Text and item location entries
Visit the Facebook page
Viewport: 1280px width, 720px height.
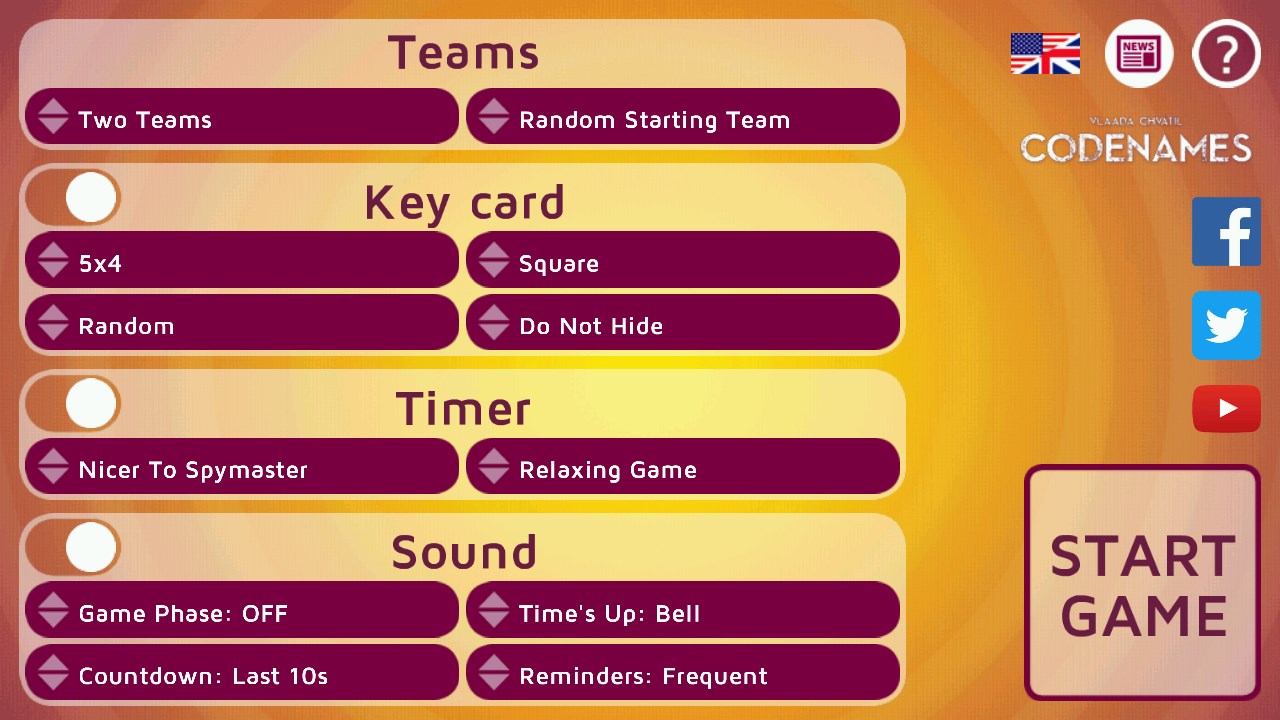coord(1226,231)
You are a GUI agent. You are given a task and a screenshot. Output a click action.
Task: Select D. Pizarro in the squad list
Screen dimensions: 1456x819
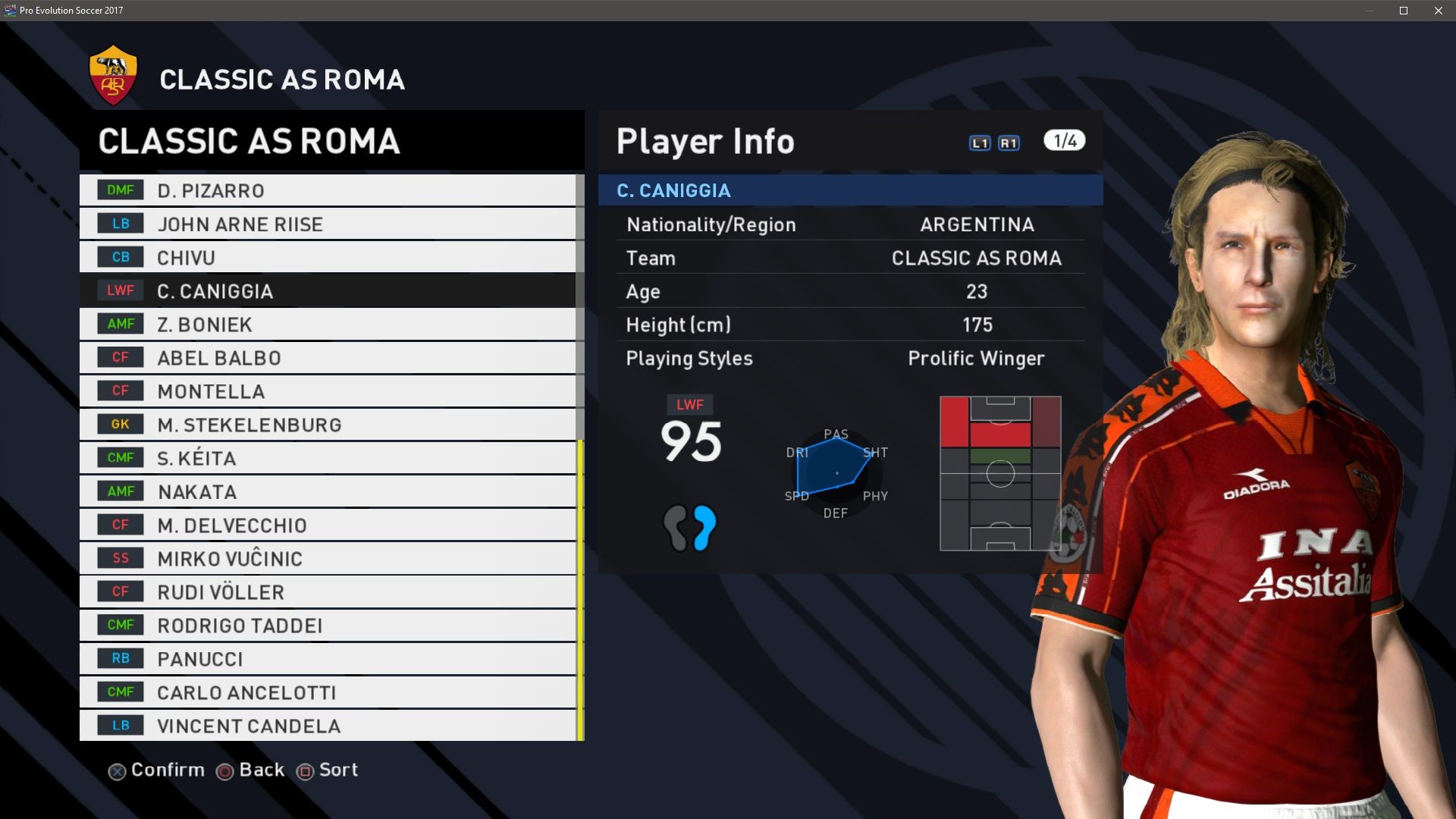tap(328, 190)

◆ What you will do
Could you replace "squad list" with "team roster" in the material, from the line with "You are a GUI" through the end, and give those lines again with the pictures left out?

◆ The output
You are a GUI agent. You are given a task and a screenshot. Output a click action.
Task: Select D. Pizarro in the team roster
Screen dimensions: 1456x819
tap(328, 190)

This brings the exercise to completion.